Document text:
######

You are 92, a retired teacher with four children, six grandchildren and three great-grandchildren. You have been living alone for the past 15 years, since your second husband died, and for the past year have been totally bed-ridden following a 6-week hospital admission for a bleeding ulcer. You have carers coming in four times a day and, before the lockdown intervened, there were frequent visits from local friends, plus weekly visits from your children who all live far from you and who took it in turns to stay the weekend. In the last few weeks you have managed to have regular group video chats with them all. They understand that you are comfortable with the idea of dying at home, and recently you have talked to them about feeling ready to go.

After your admission to hospital, you signed an advance decision stating that you did not want to be resuscitated and didn’t want to be admitted to hospital again. At the start of the pandemic you decide to talk to your GP to make sure that it includes Covid-19 infection and how you could be looked after at home if necessary. Your closest friend, who is much younger than you and lives nearby on her own, has made the extraordinary commitment to come and be with you, should you become seriously unwell.

######

What you are asked to do: In the scenario about the retired teacher, how many times a day do carers come in? The material that follows has no connection to the scenario about the retired teacher.

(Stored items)
######

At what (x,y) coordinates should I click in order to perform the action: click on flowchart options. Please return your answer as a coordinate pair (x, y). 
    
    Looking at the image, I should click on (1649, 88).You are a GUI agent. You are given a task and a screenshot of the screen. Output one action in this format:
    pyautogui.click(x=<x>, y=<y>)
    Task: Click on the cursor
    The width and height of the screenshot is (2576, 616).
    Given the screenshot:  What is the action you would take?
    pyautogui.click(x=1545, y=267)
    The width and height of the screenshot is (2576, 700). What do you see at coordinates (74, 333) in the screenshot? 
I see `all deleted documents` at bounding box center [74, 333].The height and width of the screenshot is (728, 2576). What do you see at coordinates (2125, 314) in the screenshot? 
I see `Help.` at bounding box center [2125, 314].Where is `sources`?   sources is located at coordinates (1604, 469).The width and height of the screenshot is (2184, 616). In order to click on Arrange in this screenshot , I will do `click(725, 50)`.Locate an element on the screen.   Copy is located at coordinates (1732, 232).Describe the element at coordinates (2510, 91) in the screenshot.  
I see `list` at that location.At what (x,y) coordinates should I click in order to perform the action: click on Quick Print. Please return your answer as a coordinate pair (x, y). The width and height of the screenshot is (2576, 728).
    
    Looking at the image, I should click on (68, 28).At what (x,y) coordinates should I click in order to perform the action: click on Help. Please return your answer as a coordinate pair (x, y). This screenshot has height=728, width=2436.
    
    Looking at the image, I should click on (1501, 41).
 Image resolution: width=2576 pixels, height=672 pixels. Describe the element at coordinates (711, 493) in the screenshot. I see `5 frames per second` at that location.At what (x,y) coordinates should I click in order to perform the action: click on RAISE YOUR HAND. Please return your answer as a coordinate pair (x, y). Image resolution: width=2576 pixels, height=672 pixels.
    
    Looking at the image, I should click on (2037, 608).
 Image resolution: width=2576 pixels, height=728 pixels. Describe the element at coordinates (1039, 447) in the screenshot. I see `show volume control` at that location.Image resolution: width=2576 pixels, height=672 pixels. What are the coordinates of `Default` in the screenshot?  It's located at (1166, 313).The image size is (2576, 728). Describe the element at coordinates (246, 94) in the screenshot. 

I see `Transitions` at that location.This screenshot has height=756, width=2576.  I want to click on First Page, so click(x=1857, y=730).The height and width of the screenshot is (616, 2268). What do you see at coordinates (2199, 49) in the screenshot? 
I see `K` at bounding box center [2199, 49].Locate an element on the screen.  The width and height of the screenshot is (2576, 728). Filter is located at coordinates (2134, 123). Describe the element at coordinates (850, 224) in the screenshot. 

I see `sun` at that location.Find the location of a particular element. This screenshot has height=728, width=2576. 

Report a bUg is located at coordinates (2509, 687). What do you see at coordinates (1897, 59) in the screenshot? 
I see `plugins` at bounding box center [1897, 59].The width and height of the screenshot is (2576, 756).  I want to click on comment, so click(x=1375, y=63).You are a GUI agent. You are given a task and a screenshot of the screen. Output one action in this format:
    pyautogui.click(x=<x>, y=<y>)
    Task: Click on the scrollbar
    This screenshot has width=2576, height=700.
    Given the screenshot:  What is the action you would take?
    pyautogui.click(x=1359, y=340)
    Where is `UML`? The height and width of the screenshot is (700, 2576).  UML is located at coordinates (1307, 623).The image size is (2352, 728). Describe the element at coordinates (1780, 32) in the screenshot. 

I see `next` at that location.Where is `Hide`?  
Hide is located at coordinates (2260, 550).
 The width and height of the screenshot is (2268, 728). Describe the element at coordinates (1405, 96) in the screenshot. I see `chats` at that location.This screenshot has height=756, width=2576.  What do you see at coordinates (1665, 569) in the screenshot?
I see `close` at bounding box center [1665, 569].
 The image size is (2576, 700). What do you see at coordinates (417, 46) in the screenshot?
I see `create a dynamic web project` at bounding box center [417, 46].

######

Task response: Four times a day.